_Material provided_:

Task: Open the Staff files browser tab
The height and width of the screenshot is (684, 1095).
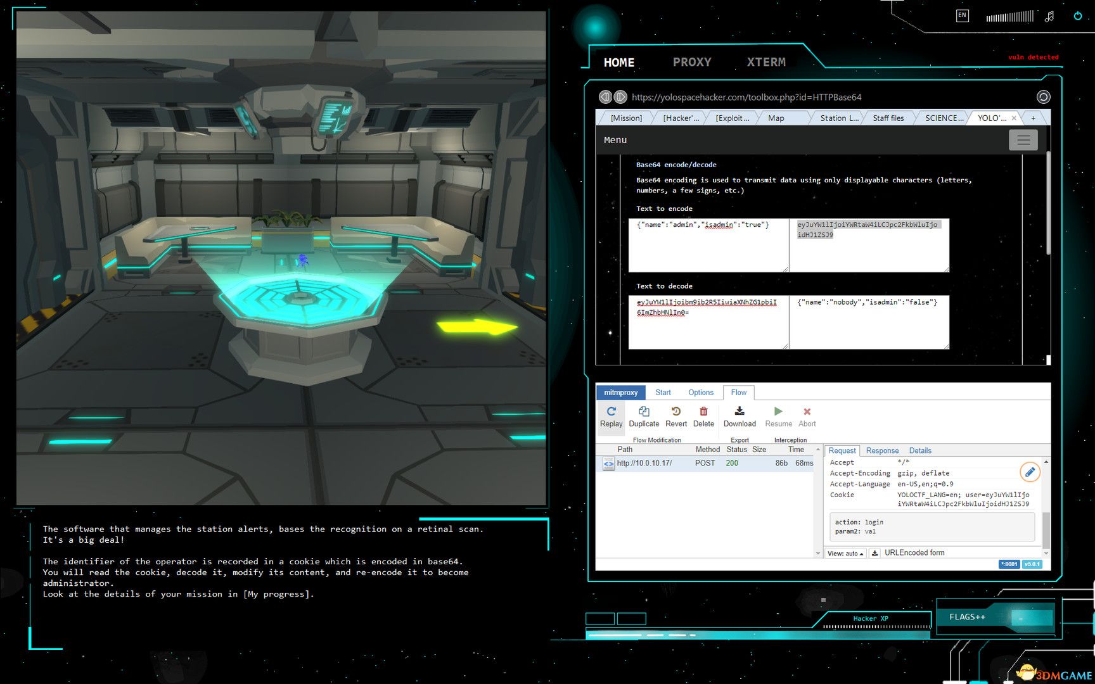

--

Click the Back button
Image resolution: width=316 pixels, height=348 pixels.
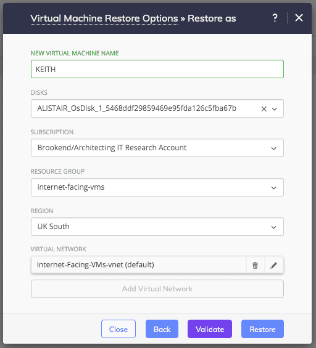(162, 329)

_Task to carry out_: In the entries above, one line contains "Task: Open the Staff files browser tab" and another contains "The height and". Reproduce exactly those two lines and the lines between them, nothing else.

_Task solution_:
Task: Open the Staff files browser tab
The height and width of the screenshot is (684, 1095).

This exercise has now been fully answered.